I quickly found that saying “I don’t believe in God” was not like saying “I don’t believe in unicorns or pixie dust.” I discovered that when I said, “There is no God,” I was making a claim about everything else.
When I believed in God, the world around me had purpose. It had been carefully orchestrated and it moved forward toward a goal. Stepping away from God meant an end to all that. In leaving God aside, a new vision of the world emerged. Everything, both around and within me, became mechanical, unthinking, and often chaotic. (Kindle location 185)
He goes on to describe a kind of atheist dark night of the soul, as he gradually realises the utter bleakness of the new godless universe in which he resides. Vividly describing just how the “universal acid” of atheism strips away everything meaningful and valuable about life, he says:
As I read it, this was the story the physical sciences told us, and it seemed clear to me that nothing I did would produce for me either a life of freedom or lasting significance. On the face of it, everything I cared about eventually reduced to chaos.
My journey back to belief in God began here. (297)
The pastor in him comes out here as he holds a kind of cosmic altar call.

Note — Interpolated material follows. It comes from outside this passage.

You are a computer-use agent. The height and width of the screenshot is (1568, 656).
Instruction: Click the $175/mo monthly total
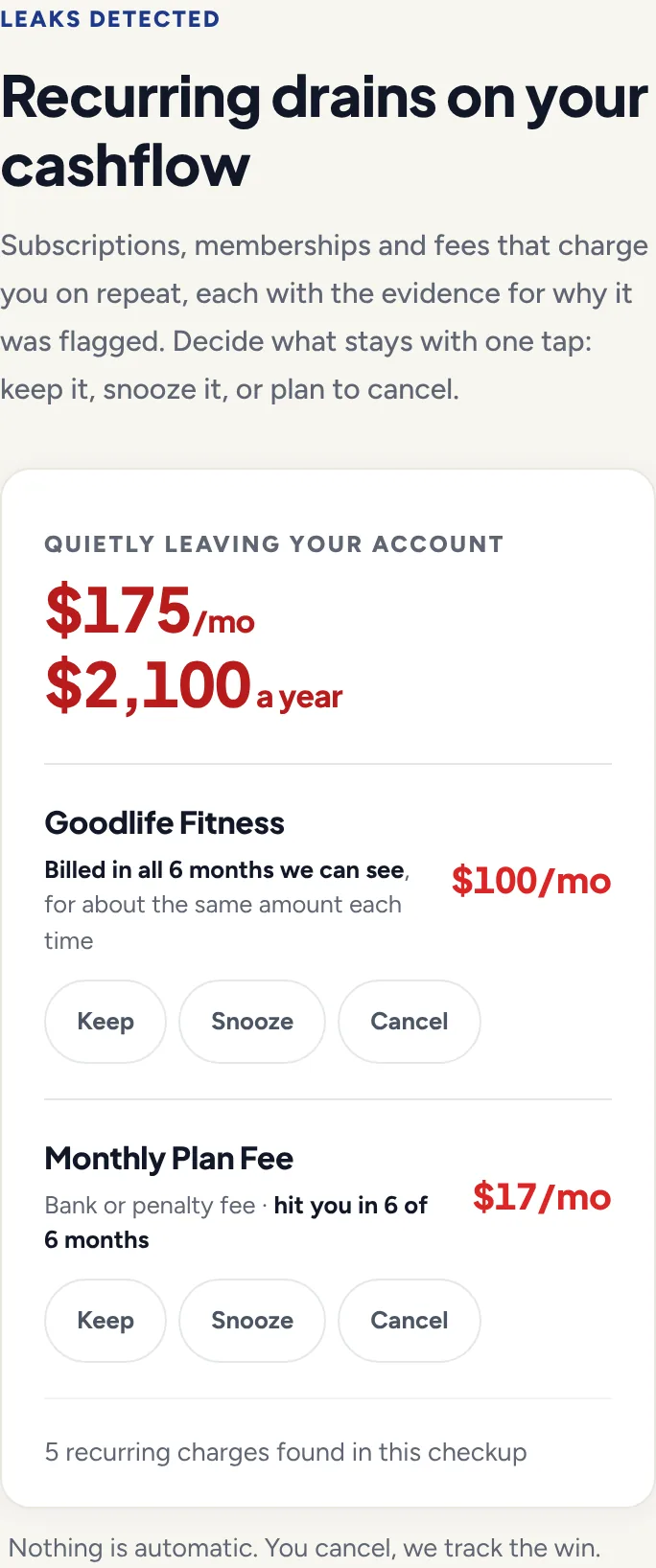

I consistently hit this spot where I had to recognize that the only hope for myself, my wife, my sons, my friends, or my culture to escape the ramifications of death and bondage to the chemicals within us was help – help from something immaterial, help from something separate from the blind, degenerating natural order. After the sciences have had their say and painted clearly our origin and our bio-chemical makeup, the overwhelming conclusion I hit over and again was that I required rescue. What other option is there? Yet the only thing that can rescue me is a supernatural being with both the ability to rescue me, and the desire.
And that sounded like a God to me. (297-311)
In a sense, yes, I am an atheist in relation to all other Gods except the triune one. I don’t believe in them. I lack belief in them. But though the step from believing in one God to believing in none may seem small to those mathematically inclined, perhaps, the distance crossed couldn’t be vaster.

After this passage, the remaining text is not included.